Fine Mapping the Soybean Mosaic Virus Resistance Gene in Soybean Cultivar Heinong 84 and Development of CAPS Markers for Rapid Identification

Abstract

Heinong 84 is one of the major soybean varieties growing in Northeast China, and is resistant to the infection of all strains of soybean mosaic virus (SMV) in the region including the most prevalent strain, N3. However, the resistance gene(s) in Heinong 84 and the resistant mechanism are still elusive. In this study, genetic and next-generation sequencing (NGS)-based bulk segregation analysis (BSA) were performed to map the resistance gene using a segregation population from the cross of Heinong 84 and a susceptible cultivar to strain N3, Zhonghuang 13. Results show that the resistance of Heinong 84 is controlled by a dominant gene on chromosome 13. Further analyses suggest that the resistance gene in Heinong 84 is probably an allele of Rsv1. Finally, two pairs of single-nucleotide-polymorphism (SNP)-based primers that are tightly cosegregated with the resistance gene were designed for rapidly identifying resistant progenies in breeding via the cleaved amplified polymorphic sequence (CAPS) assay.
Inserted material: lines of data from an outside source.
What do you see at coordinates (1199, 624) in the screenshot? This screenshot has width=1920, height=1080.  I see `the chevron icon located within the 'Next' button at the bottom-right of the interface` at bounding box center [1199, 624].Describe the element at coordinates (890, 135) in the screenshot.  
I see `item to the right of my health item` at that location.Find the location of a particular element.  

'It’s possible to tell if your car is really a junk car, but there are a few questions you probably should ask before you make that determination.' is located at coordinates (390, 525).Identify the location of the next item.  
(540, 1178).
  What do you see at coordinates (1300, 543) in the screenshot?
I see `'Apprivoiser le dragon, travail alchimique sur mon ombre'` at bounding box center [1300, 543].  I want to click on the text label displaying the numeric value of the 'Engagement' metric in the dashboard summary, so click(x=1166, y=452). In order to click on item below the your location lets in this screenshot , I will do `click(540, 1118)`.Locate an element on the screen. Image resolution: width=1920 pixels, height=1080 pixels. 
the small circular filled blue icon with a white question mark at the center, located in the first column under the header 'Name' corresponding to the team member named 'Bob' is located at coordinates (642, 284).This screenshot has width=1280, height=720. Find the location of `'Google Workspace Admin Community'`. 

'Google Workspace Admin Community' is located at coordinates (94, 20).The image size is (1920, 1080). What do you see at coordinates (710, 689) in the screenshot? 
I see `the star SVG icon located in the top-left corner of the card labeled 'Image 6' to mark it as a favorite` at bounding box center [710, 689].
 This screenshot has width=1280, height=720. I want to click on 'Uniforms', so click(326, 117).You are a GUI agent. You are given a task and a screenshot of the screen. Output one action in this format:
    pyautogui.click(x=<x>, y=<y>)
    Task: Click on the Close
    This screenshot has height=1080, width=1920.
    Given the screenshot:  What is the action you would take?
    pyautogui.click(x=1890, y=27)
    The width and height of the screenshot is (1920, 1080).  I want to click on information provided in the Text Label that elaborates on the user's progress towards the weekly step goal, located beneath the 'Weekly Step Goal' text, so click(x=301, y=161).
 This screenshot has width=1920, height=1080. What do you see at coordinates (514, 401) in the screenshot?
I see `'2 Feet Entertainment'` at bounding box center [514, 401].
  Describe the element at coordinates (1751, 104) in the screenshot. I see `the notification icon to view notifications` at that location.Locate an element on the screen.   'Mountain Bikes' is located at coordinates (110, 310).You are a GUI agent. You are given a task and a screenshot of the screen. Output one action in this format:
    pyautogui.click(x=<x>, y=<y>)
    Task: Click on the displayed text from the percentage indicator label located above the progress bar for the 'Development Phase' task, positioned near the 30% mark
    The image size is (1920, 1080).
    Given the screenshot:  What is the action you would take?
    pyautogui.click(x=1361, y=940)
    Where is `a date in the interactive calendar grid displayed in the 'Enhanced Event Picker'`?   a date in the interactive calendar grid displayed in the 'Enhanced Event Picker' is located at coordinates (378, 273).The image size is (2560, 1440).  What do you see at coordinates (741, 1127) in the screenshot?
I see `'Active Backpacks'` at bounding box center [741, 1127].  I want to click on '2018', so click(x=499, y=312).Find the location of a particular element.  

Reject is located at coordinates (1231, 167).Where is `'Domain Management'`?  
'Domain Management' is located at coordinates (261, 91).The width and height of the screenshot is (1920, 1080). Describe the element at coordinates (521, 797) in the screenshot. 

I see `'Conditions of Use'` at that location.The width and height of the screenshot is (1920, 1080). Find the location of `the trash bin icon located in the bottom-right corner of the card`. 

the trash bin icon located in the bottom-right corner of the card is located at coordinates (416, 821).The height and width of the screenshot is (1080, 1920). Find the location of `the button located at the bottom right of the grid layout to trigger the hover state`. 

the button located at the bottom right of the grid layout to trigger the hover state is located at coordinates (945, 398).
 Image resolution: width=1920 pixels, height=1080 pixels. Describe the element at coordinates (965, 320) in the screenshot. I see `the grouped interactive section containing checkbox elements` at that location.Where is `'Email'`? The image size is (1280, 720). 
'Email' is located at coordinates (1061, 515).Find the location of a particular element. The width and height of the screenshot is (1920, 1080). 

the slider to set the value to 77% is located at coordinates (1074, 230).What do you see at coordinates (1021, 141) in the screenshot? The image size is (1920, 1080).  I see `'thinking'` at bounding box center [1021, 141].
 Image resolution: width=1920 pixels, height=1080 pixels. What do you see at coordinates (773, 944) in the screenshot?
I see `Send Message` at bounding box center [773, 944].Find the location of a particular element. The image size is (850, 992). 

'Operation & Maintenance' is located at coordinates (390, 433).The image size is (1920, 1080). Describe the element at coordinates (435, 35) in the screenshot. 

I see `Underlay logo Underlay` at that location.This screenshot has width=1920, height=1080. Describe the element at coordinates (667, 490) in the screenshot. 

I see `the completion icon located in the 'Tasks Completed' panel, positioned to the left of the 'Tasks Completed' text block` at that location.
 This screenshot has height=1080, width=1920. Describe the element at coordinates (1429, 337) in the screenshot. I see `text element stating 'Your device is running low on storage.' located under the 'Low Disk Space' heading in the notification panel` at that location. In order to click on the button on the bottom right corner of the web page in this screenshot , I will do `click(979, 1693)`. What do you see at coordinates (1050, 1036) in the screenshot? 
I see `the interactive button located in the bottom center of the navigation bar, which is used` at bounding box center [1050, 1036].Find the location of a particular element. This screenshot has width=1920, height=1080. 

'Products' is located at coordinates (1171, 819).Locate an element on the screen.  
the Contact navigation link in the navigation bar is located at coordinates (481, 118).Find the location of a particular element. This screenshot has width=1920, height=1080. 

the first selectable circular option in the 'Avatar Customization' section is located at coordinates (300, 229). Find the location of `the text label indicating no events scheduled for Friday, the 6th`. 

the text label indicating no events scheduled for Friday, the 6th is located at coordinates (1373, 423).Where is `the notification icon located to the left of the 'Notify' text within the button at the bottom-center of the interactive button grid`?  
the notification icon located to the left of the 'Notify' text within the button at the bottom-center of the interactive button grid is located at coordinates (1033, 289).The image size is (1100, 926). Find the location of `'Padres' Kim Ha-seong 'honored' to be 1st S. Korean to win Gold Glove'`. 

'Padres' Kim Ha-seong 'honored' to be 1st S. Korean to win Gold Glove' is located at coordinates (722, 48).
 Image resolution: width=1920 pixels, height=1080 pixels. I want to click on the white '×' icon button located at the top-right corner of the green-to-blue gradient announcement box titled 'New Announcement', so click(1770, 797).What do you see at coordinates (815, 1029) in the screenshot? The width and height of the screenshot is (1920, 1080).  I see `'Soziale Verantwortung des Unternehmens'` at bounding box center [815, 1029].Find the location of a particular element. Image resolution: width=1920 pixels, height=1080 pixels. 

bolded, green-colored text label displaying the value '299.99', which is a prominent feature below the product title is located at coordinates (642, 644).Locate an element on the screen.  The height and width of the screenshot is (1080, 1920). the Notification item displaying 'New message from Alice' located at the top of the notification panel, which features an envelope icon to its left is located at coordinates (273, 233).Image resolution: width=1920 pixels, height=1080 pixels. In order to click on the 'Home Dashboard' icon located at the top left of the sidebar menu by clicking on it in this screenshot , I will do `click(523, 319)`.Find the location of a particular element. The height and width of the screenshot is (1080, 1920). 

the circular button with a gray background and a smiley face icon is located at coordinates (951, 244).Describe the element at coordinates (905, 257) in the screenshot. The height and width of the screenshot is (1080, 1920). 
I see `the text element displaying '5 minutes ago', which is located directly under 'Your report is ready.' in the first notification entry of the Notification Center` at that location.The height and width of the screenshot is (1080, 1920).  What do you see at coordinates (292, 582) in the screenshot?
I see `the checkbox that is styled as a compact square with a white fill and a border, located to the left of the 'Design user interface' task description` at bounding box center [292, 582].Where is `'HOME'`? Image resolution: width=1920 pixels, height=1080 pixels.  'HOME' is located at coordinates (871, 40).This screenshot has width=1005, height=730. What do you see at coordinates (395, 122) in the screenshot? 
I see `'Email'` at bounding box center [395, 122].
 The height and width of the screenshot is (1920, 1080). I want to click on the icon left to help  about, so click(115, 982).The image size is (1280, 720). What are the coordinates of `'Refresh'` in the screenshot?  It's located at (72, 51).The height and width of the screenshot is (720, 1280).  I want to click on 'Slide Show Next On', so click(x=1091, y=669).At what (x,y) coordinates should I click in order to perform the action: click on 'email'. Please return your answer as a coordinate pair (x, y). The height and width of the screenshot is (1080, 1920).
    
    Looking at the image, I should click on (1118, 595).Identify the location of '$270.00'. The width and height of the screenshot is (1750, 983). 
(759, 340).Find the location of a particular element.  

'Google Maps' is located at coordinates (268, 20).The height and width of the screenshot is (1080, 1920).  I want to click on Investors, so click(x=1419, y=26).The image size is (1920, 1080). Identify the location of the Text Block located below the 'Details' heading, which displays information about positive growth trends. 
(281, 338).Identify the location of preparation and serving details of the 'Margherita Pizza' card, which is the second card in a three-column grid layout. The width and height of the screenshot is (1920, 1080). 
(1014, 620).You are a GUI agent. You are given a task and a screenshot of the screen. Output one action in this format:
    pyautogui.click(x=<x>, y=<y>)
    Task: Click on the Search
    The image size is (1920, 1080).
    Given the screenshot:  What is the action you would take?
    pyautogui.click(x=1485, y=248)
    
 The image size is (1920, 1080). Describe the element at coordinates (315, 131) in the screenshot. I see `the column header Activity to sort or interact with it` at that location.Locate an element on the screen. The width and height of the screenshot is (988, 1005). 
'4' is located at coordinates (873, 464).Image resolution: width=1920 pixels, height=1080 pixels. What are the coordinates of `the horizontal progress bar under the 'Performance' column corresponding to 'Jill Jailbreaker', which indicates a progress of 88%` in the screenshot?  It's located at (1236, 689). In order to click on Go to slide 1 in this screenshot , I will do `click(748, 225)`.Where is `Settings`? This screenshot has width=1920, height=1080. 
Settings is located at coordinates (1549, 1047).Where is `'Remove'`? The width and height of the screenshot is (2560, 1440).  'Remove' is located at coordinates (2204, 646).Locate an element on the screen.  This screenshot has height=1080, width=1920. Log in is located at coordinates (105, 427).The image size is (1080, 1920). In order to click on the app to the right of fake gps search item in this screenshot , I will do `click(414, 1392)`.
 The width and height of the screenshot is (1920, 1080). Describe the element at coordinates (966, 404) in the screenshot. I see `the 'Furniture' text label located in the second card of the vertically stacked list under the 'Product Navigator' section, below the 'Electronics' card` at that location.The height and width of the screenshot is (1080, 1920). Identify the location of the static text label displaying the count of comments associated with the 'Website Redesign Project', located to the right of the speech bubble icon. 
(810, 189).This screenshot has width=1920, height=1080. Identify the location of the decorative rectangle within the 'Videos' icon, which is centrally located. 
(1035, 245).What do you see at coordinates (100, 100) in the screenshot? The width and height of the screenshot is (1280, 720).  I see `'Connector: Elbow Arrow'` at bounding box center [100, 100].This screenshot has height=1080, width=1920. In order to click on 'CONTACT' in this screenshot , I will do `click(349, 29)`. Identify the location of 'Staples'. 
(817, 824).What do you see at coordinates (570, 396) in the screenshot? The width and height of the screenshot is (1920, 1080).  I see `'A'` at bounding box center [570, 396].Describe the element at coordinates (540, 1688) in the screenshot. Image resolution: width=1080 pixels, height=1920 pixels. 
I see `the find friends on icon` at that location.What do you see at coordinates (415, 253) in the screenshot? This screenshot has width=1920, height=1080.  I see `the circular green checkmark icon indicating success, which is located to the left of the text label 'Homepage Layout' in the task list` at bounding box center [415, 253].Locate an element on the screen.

Keywords: Rsv1; bulk segregation analysis (BSA); cleaved amplified polymorphic sequences (CAPS) markers; resistance locus; soybean mosaic virus.

Figure 1

Resistance of Heinong 84, Zhonghuang 13, and their hybrid F₂ offspring. (a) Phenotypes of systemic leaves of Heinong 84 and Zhonghuang 13 inoculated by buffer (mock) or SMV N3 at 20 dpi. (b) Bar chart showing the distribution of the F₂ populations in different disease indices.

Figure 2

Characterization of the resistant and susceptible populations. (a) Distribution of the OD₄₅₀ values of the resistant pool. (b) Bar chart showing the number of bases with quality higher than 30 of the resistant pool, susceptible pool, and Heinong 84 from the NGS.

Figure 3

Distribution and plot of SNPs. (a) Distribution of all SNPs on twenty soybean chromosomes. (b) ΔSNP index graphs from NGS-based BSA. (c) Distribution of p value (presented as -log₁₀). X-axis represents the position of twenty chromosomes and Y-axis represents the number of SNPs (a), ΔSNP index (b), or p value (c). ΔSNP index was calculated in a 1 Mb interval with a 10 kb sliding window. The red and cyan lines indicate expectation values at 95% confidence (p < 0.05) and 99% confidence (p < 0.01), respectively, under the null hypothesis.

Figure 4

Multiple alignment of the partial amino acid sequences of SMV N3, N, G7, and G7d. (a) HcPro. (b) P3. Varied residues are highlighted in black, residues that are involved in the evading Rsv1-mediated resistance have been indicated by blue triangles, and residues consistent in N and N3 are indicated by blue dots.

Figure 5

CAPS assays. (a–d) Restriction enzyme digestion and gel electrophoresis of PCR products with primer pair SNP2762 (a), SNP3194 (b), SNP3084 (c), and SNP3221 (d). M, DL2000 Plus DNA marker (Vazyme Biotech); lanes 1–7, resistant DNA pool (seven samples per lane); lanes 8–14, susceptible pool (seven samples per lane). (e,f) CAPS assays of seven resistant or susceptible individuals using the primers based on SNP3194 (e) and SNP3084 (f); lanes 1-14 represent 14 random-selected samples; DI grade, disease index grade. HN84 and ZH13 represent total DNA of Heinong 84 and Zhonghuang 13, respectively. The solid and hollow arrow heads indicate amplified fragments and digested fragments, respectively. Note that some Xba I-digested fragments may not be visible on the agarose gel due to small size. Statistical analysis was performed using the Student’s t-test. Pearson correlation coefficients (r) are also indicated.